Em
quase 19 anos como presidente, Getúlio Vargas nunca havia sido atingido por
ataques tão pesados quanto os desferidos em agosto de 1954. A exigência de que
renunciasse ecoava no Congresso Nacional, nas Forças Armadas, na imprensa e na
sociedade. Da tribuna do Palácio Monroe, sede do Senado no Rio, Othon Mader
(UDN-PR) bradou: “O senhor Getúlio Vargas domina o Brasil há anos. Se nada fez
pela pátria até agora, o que mais poderá realizar em um ano e poucos meses que
lhe restam de mandato? É hoje apenas o presidente nominal. Compactua com todos
os abusos e já não exerce o poder. A opinião nacional reclama o afastamento
como condição para reingressarmos num regime de segurança. O senhor Getúlio
Vargas praticaria um ato de patriotismo se atendesse ao apelo da nação”, dizia
Mader.
O senador não previa que a
crise chegaria ao fim dias depois nem que seria de forma tão brusca e
dramática. Getúlio não renunciou. Na manhã de 24 de agosto, ainda vestindo
pijama, deu um tiro no coração. O fatídico suicídio completa 60 anos neste
domingo.
O Arquivo do Senado guarda os discursos feitos
pelos senadores naquele agosto. As falas permitem entender, pelo prisma do
Senado, um dos episódios mais surpreendentes da história nacional. O governo
estava em crise, por causa de denúncias de corrupção, mas perderia de vez as
rédeas da situação com o atentado da Rua Tonelero. Na madrugada de 5 de agosto,
o jornalista Carlos Lacerda saía de casa, no Rio, quando foi surpreendido por
um atirador. Dono do jornal Tribuna da Imprensa, ele era o mais virulento crítico
de Getúlio. Lacerda escapou, mas o major da Aeronáutica que o acompanhava levou
um tiro mortal. Uma investigação concluiu que a emboscada fora tramada por
Gregório Fortunato, chefe da equipe de segurança de Getúlio.

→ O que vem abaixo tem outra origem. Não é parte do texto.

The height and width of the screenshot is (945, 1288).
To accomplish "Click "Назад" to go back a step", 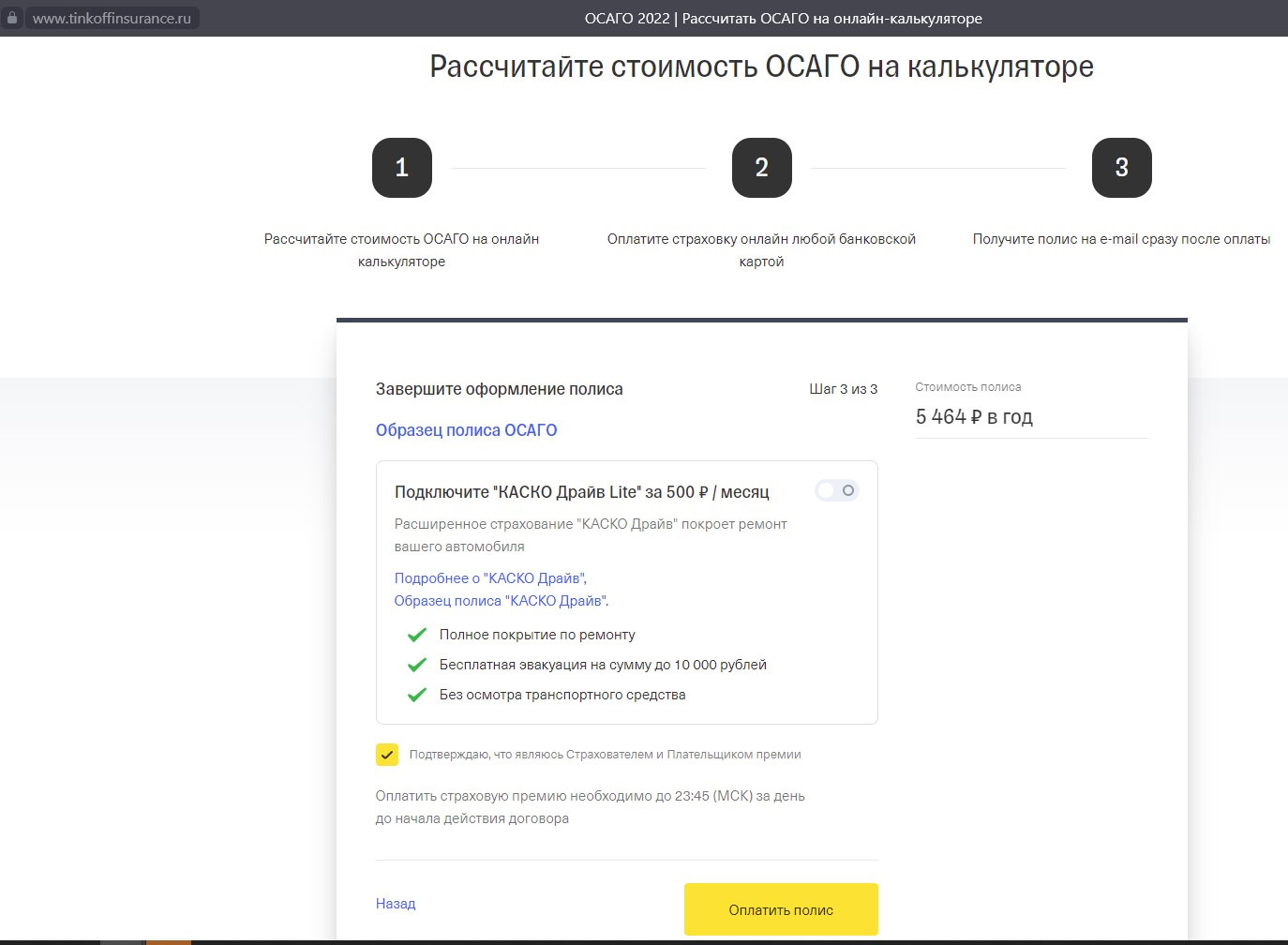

Desde o atentado, não houve dia em que senadores
não tenham subido à tribuna para exigir a renúncia. Bernardes Filho (PR-MG)
argumentou que, tendo o crime respingado no presidente, só lhe restaria seguir
o exemplo de dom Pedro I e do marechal Deodoro e deixar o poder: “A
responsabilidade pela emboscada da Rua Tonelero não para no pavimento térreo do
Palácio do Catete, de onde partiram os empreiteiros para a execução do crime.
Ela sobe ao segundo andar e envolve indiretamente o senhor Getúlio Vargas.
Infelizmente, a Constituição e a lei não previram punição para o presidente que
acoitasse um bando de homicidas nos quartos baixos do palácio.”
Em razão da morte do major, as Forças Armadas entraram com tudo na campanha pela renúncia de Vargas. Os políticos da oposição davam a entender que, se Getúlio ignorasse as pressões, apoiariam os militares num golpe para tirá-lo do Catete à força. O senador Hamilton Nogueira (UDN-DF) discursou: “O senhor Getúlio Vargas quer ensanguentar o Brasil. Às classes armadas está dado o poder de trazer a tranquilidade ao país. A Aeronáutica já demonstrou seu ponto de vista. A Marinha está solidária com a Aeronáutica (....) As Forças Armadas saberão cumprir seu dever.
Até o vice-presidente da República mudou de
lado. Café Filho — que, por ser vice, era também presidente do Senado, como
mandava a Constituição — usou os microfones do Palácio Monroe para anunciar que
havia proposto a Getúlio Vargas a renúncia de ambos. O Congresso elegeria o
sucessor para terminar o mandato.
“Era uma solução que colocaria os interesses nacionais
acima de quaisquer sentimentos pessoais ou partidários. Sua Excelência disse
que precisava pensar e prometeu-me uma decisão, que ontem me foi transmitida de
modo negativo”, contou o vice, na véspera do suicídio.
Impacto deixou oposição assustada
Diante dos ataques
incessantes, os senadores governistas se apequenaram. Eles simplesmente não
conseguiam responder à altura. Gomes de Oliveira (PTB-SC) tentou argumentar que
a morte do major havia sido um “incidente pessoal”, e não uma agressão aos militares,
e que as eleições estavam próximas:
“Achamo-nos às vésperas de uma eleição, que no
próximo ano renovará o Poder Executivo, e não temos paciência de esperar. Em
vez disso, queremos logo que as Forças Armadas, chamadas a resolver o
incidente, levem o país à desordem e às armas.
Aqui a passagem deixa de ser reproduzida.